Тут ему накладную принесли. Пока он оформлял ее, пальто – тю-тю! Побежал потерпевший в участок. Там заявление от него приняли, но, как водится, похитителя обнаружить не обещали. Приплелся ко мне, чуть не плачет: «Юрий Палыч, ты большой человек, в полиции служишь! Прикажи кому следует, чтобы покражу нашли и мне предоставили. Ведь целый год на обнову копил, себе в необходимом отказывал, и вот – на тебе!»

Я малость покумекал и отправился к нашему приставу Романову. Он человек душевный. Я объяснил что к чему и мою задумку поведал.

Удивился пристав, помотал головой: «Сомневаюсь в твоей затее!»

Однако выписал на бланке разрешение Вячеславу Сквознякову ходить по ломбардам и отыскивать ворованное пальто.

Сквозняков спрашивает:

«Ломбардов много, с какого начинать?» – «С Елоховского, понятно, ведь он ближе других к месту кражи».

Побежал Сквозняков с разрешением, а уже часа через два возвращается, пот со лба смахивает: «Нашел! Заложил, подлец, за пятнадцать рублей, а мне пальто обошлось в семьдесят! Прикажи, чтобы выдали». – «На это полиция прав не имеет, следует действовать через суд. Да только проще с медведицей в клетке переспать, чем с российским судом связываться». – «А как же быть?» – Сквозняков чуть не плачет. «Полицейский без ума – все равно что лопата без черенка. А в нашей голубятне, – Ирошников постучал себя по лбу, – кое-что водится».

И пропечатали мы в газетах за казенный счет объявление:

«С воза утеряно темное пальто со светлым бархатным воротником, а в подкладке зашиты 200 рублей ассигнациями, равно как именные акции Приморской Санкт-Петербургской Сестрорецкой железной дороги с ветвями пять штук по 500 рублей. Доставивший потерю получит вознаграждение – 300 рублей».

И адрес указали нелегальной квартиры – в доме 4 по Собачьей площадке.

– Неужели вор поверил? – так и ахнула супруга Диевского.

– Не совсем! Мы на квартире оставили опытного агента, маститого старика Смолина. Ух, хитрющий был! Воришка оказался опытным, тюремной баланды уже вдоволь похлебал. Он поначалу без всякого пальто скромненько явился на квартиру, для разведки. Коли схватят, так не с поличным, но Смолин был, царствие ему небесное, актер – что тебе Щепкин! Он так ловко пьяненького изобразил и водочкой воришку угостил, что тот поверил. И потащил Смолина на какие-то задворки, вынул из-под камушка квитанцию и фальшивый вид на жительство. Приехали в ломбард, тут наручники на воришку и надели.

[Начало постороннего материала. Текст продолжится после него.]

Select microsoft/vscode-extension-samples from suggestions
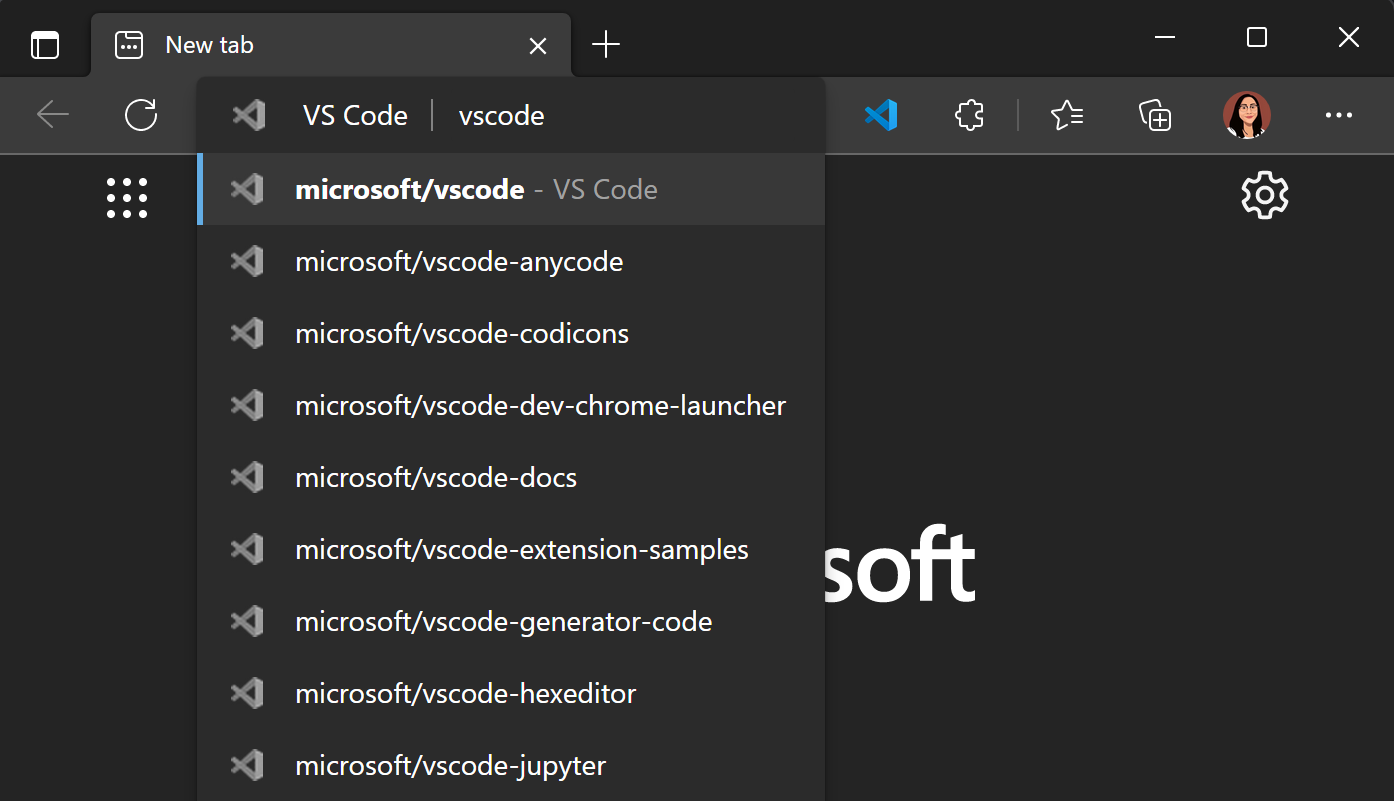 click(x=521, y=549)
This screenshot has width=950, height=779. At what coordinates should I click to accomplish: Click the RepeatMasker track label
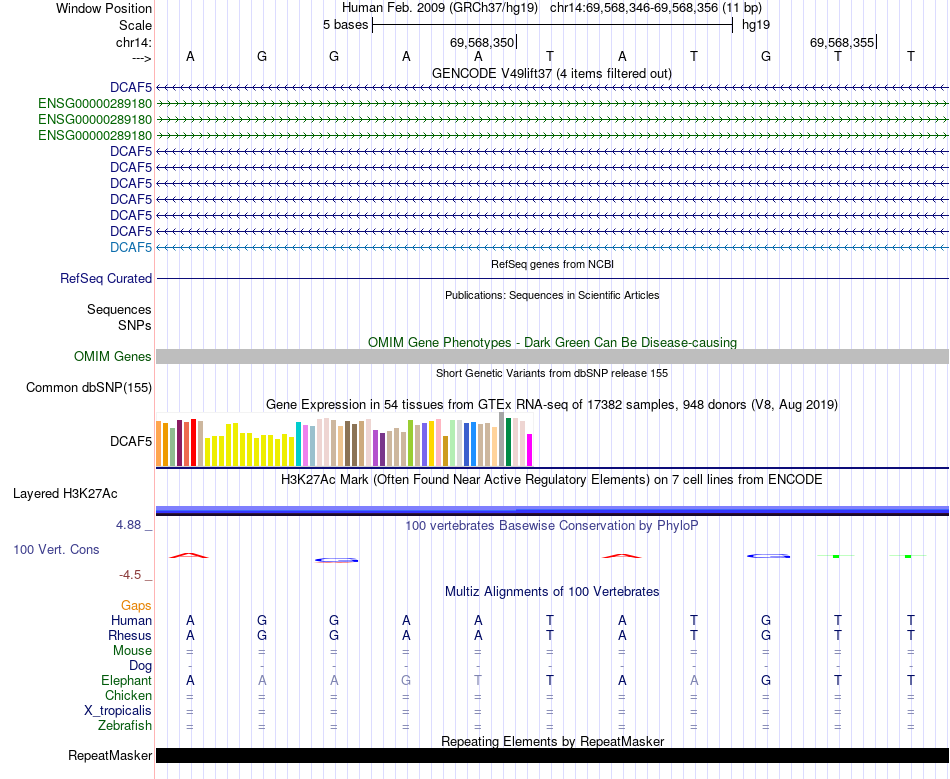pyautogui.click(x=110, y=755)
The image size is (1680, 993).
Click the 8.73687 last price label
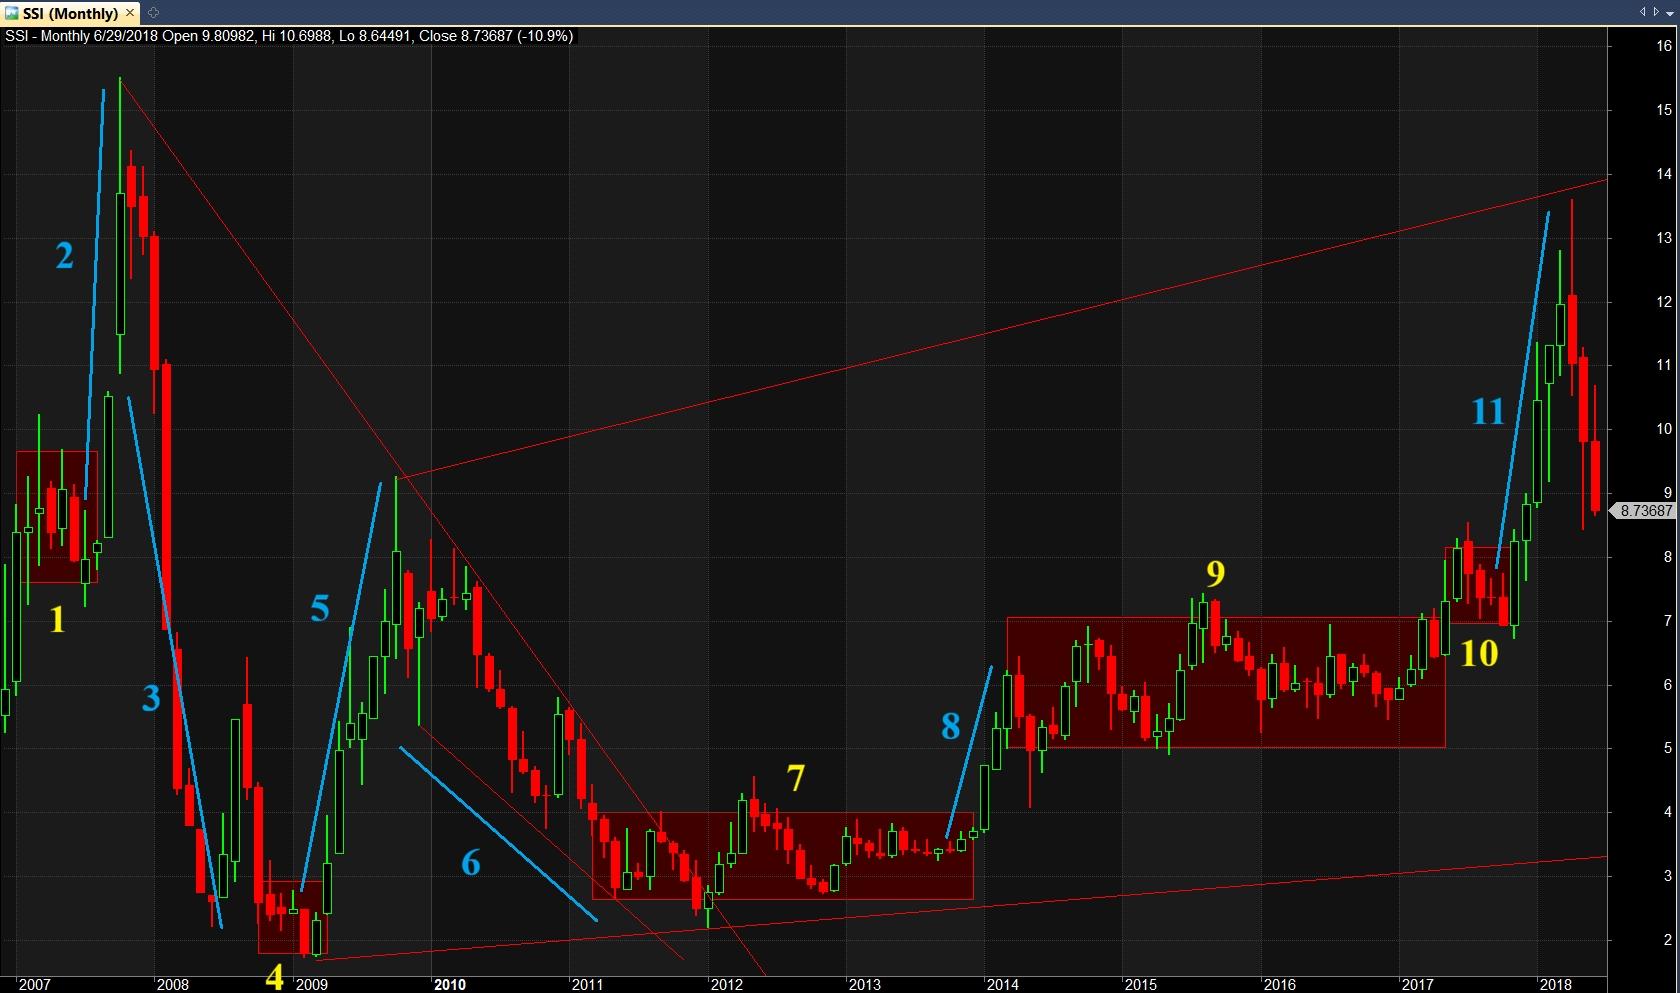tap(1645, 510)
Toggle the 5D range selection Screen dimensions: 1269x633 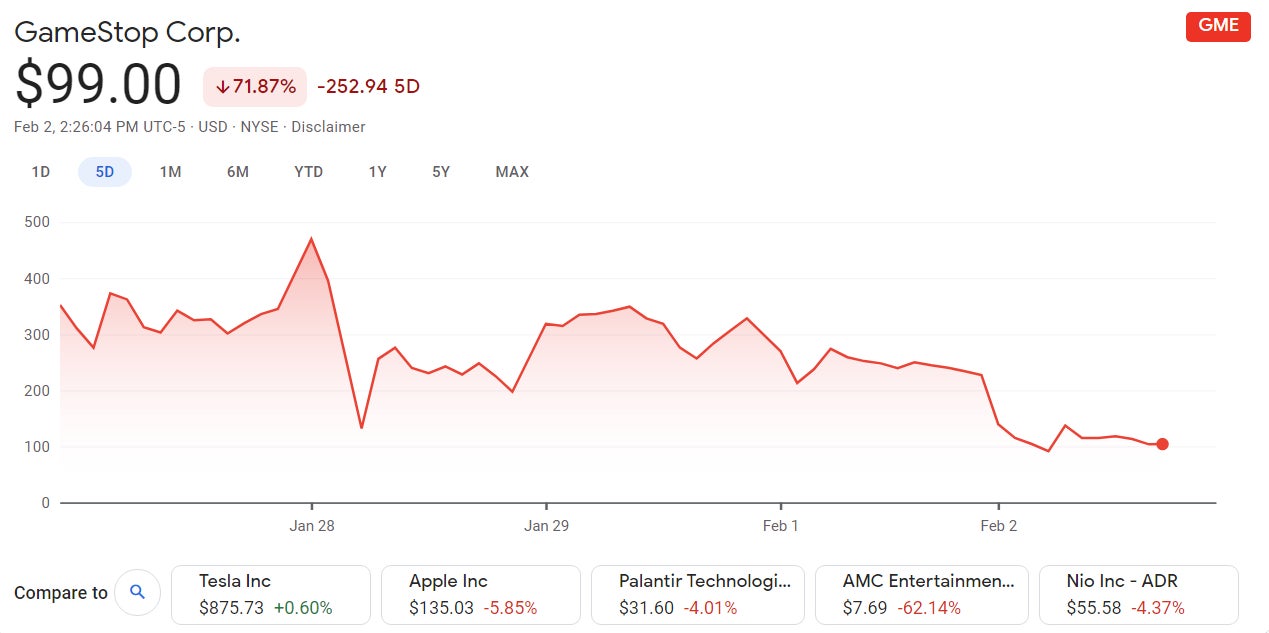coord(104,171)
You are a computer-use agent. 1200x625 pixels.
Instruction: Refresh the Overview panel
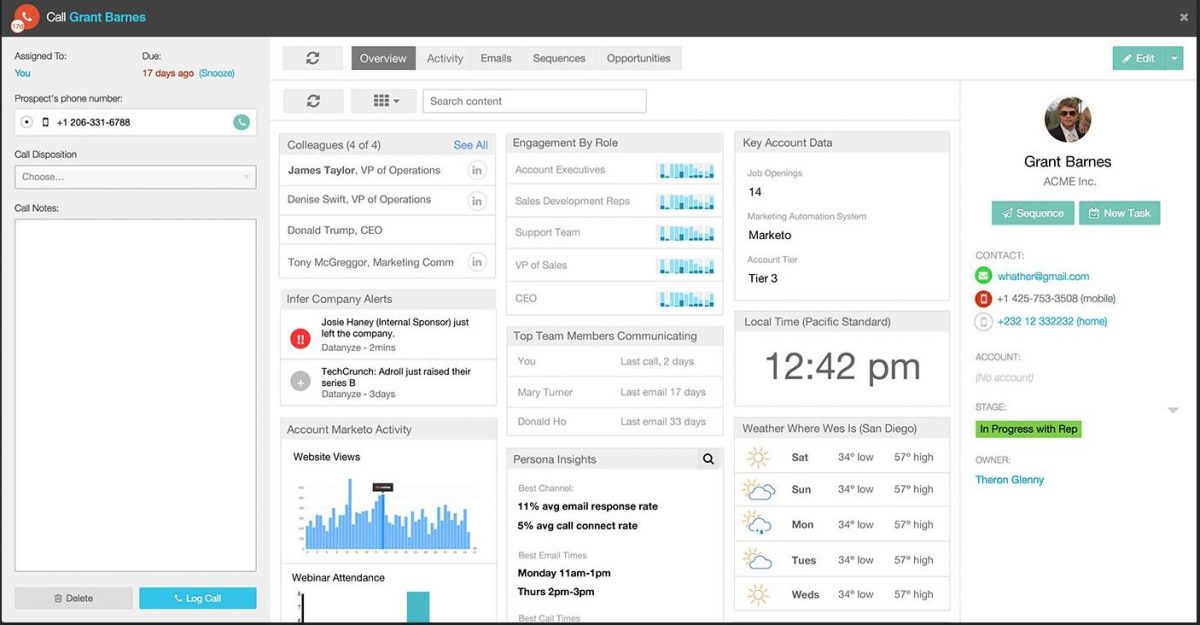[312, 58]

– Ловко! – Гости захлопали в ладоши, и даже старый граф одобрительно качнул седовласой головой.

Золотой браслет

Теплый сумрак, далекий лай деревенской собаки, яркие звезды, изумрудно светившие в млечной белизне неба, печальная музыка Паганини, доносившаяся с балкона барского дома, – все это сладостным покоем умиротворяло душу.

– В нашем деле требуется прежде всего здравый смысл! – сказал Соколов. – И тогда почти все дела, которые поначалу кажутся загадочными и неразрешимыми, легко распутаются.

Жеребцов вдруг весело расхохотался:

– Ваши слова, Аполлинарий Николаевич, мне напомнили случай с золотым браслетом. Телефонят в сыск из ювелирного магазина Свиридова, что на Большой Полянке, казус какой-то у них вышел. Сел я на извозчика, приехал. Хозяин, человек молодой и вам, Аполлинарий Николаевич, хорошо знакомый, – Жеребцов хитро посмотрел на Соколова, – объясняет мне: «Задержали вора! Спрятал в карман массивный золотой браслет с изумрудами стоимостью в триста рублей и хотел унести».

Вижу приличного на вид господина. Он с большим апломбом заявляет: «Я сюда пришел купить подарок жене. Этот браслет мне понравился. Да, я положил браслет в карман, но я направлялся к кассе, чтобы расплатиться за него, отдать сто девяносто рублей. За невинное оскорбление личности подам в суд», – грозит покупатель и даже возмущенно долбит тростью в пол.

Я, право, не знаю, что делать. Решил протелефонить Аполлинарию Николаевичу. Вопрошаю: «Кому верить?» А тот мне сразу полезный совет дает: «Выясни, сколько при себе денег у этого господина?»

Господин покраснел, порылся, порылся в карманах – там всего трешник.

«На какие капиталы собирались покупать?» – строго спрашиваю. Деться некуда, признался в краже. Я командую: «В Бутырку!» Но ювелир Свиридов заступился: «Давайте для первого раза простим!»

Понимаю, что Свиридову в суд таскаться не хочется.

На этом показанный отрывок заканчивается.